Written instruction 1
Reproduce the passage of the ONNX conversion page from "test_data = fetch_20newsgroups(subset='test', categories=cats)" up to and including "train the model." without any changes.

# Start of Page extract

# Converting a Scikit model into ONNX format

### Import the necessary packages.

In [1]:
import numpy as np
from sklearn.datasets import fetch_20newsgroups
from sklearn.feature_extraction.text import CountVectorizer
from sklearn.neural_network import MLPClassifier
from sklearn.pipeline import Pipeline
from skl2onnx.convert import convert_sklearn
from skl2onnx.common.data_types import StringTensorType
from onnxruntime import InferenceSession
from onnxmltools.utils import save_model

### 20 newsgroup dataset
We use the 20 newsgroups dataset in this experiment. It comprises around 18000 newsgroups posts on 20 topics split in two subsets: one for training and the other one for testing. We pick 2 categories out of 20 for our experiment.

In [2]:
cats = ['rec.motorcycles', 'sci.electronics']
training_data = fetch_20newsgroups(subset='train', categories=cats)
test_data = fetch_20newsgroups(subset='test', categories=cats)

In [3]:
X_train, y_train = np.array(training_data.data), training_data.target
X_test, y_test = np.array(test_data.data), test_data.target

### Scikit Pipeline
We create a scikit pipeline, which featurises the text using CountVectorizer() and then uses an MLPClassifier() to train the model.

# End of Page extract
# Start of Record excerpts

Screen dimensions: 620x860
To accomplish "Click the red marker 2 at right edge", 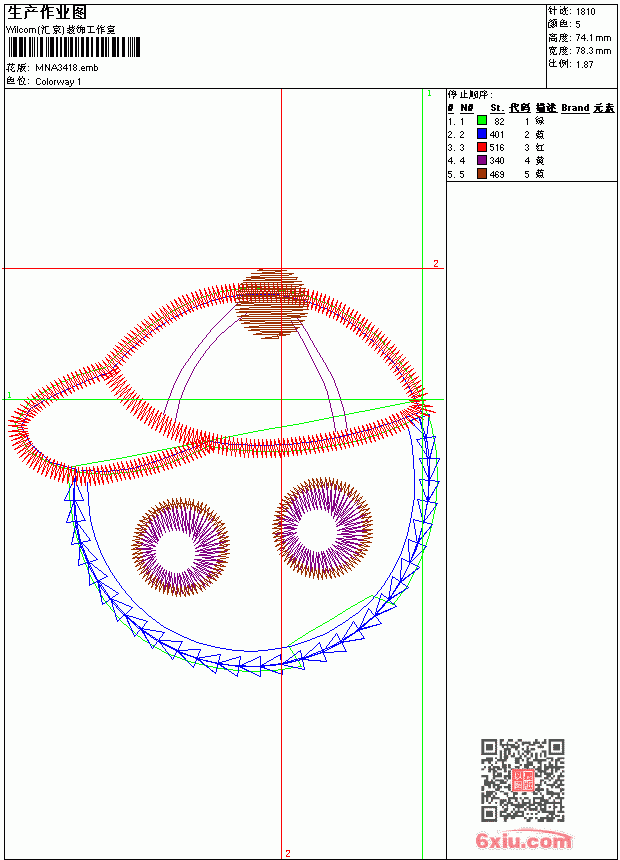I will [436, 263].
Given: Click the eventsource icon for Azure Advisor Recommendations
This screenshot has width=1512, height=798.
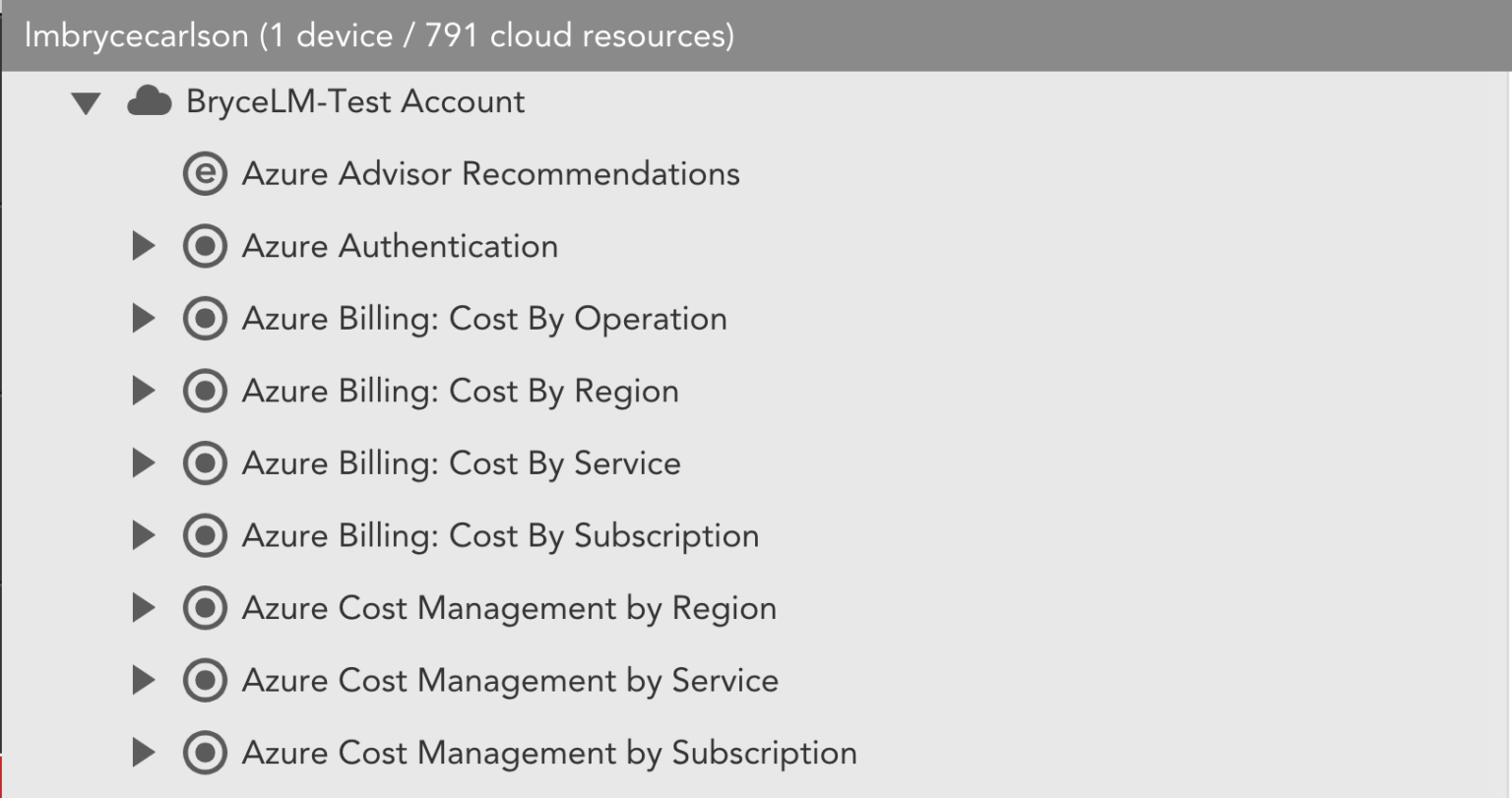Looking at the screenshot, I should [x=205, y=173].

# End of Record excerpts
# Start of Record excerpts

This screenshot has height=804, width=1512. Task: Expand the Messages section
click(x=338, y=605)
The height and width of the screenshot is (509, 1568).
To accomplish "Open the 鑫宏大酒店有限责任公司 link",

# End of Record excerpts
# Start of Record excerpts

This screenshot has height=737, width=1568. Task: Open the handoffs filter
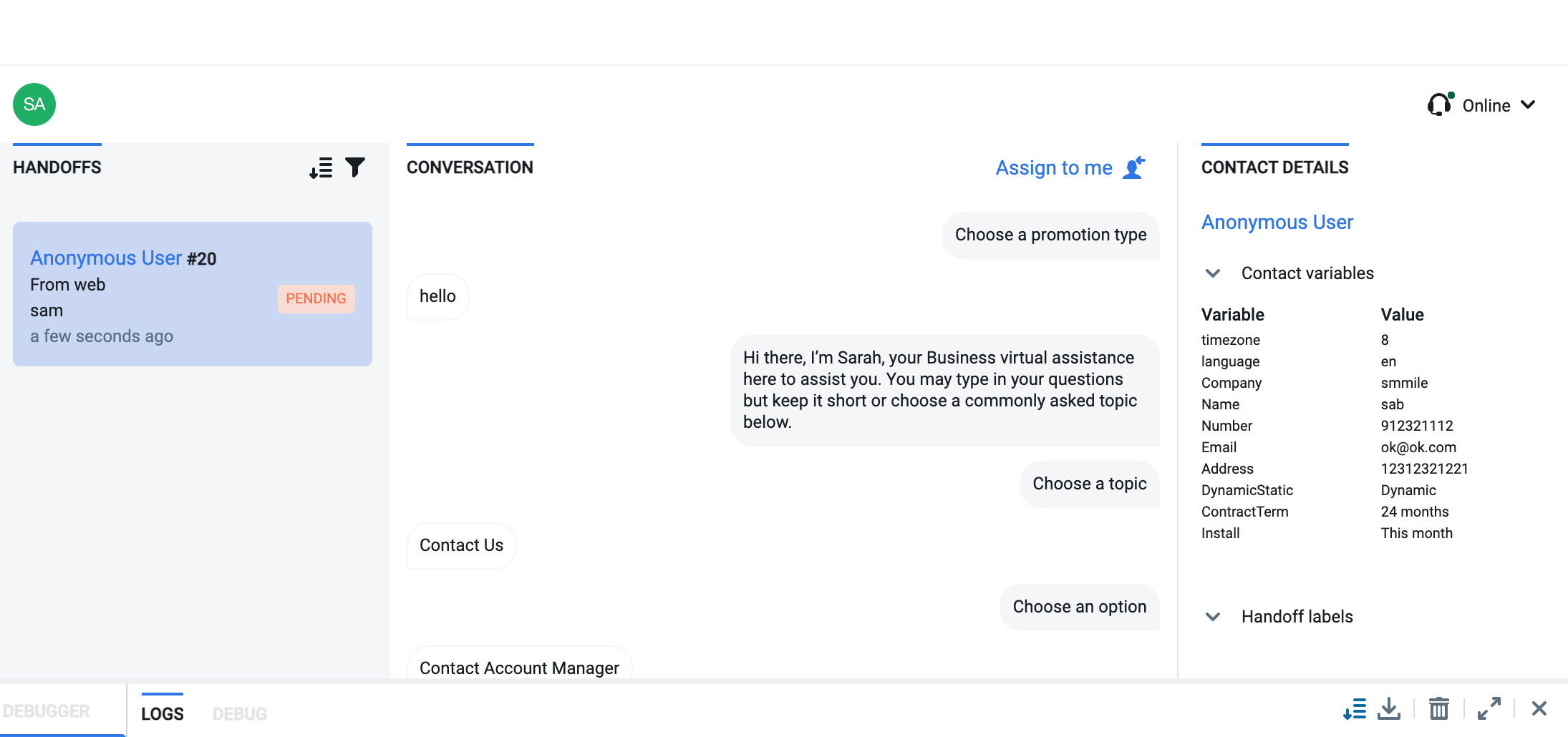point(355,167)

# End of Record excerpts

Written instruction 2
Pick out each line of the rows that contains the string "This", matching case exactly.

Complete answer 1
test_data = fetch_20newsgroups(subset='test', categories=cats)

In [3]:
X_train, y_train = np.array(training_data.data), training_data.target
X_test, y_test = np.array(test_data.data), test_data.target

### Scikit Pipeline
We create a scikit pipeline, which featurises the text using CountVectorizer() and then uses an MLPClassifier() to train the model.

Complete answer 2
This screenshot has width=1512, height=798.
This screenshot has height=804, width=1512. Task: Expand the Messages section
This screenshot has height=737, width=1568. Task: Open the handoffs filter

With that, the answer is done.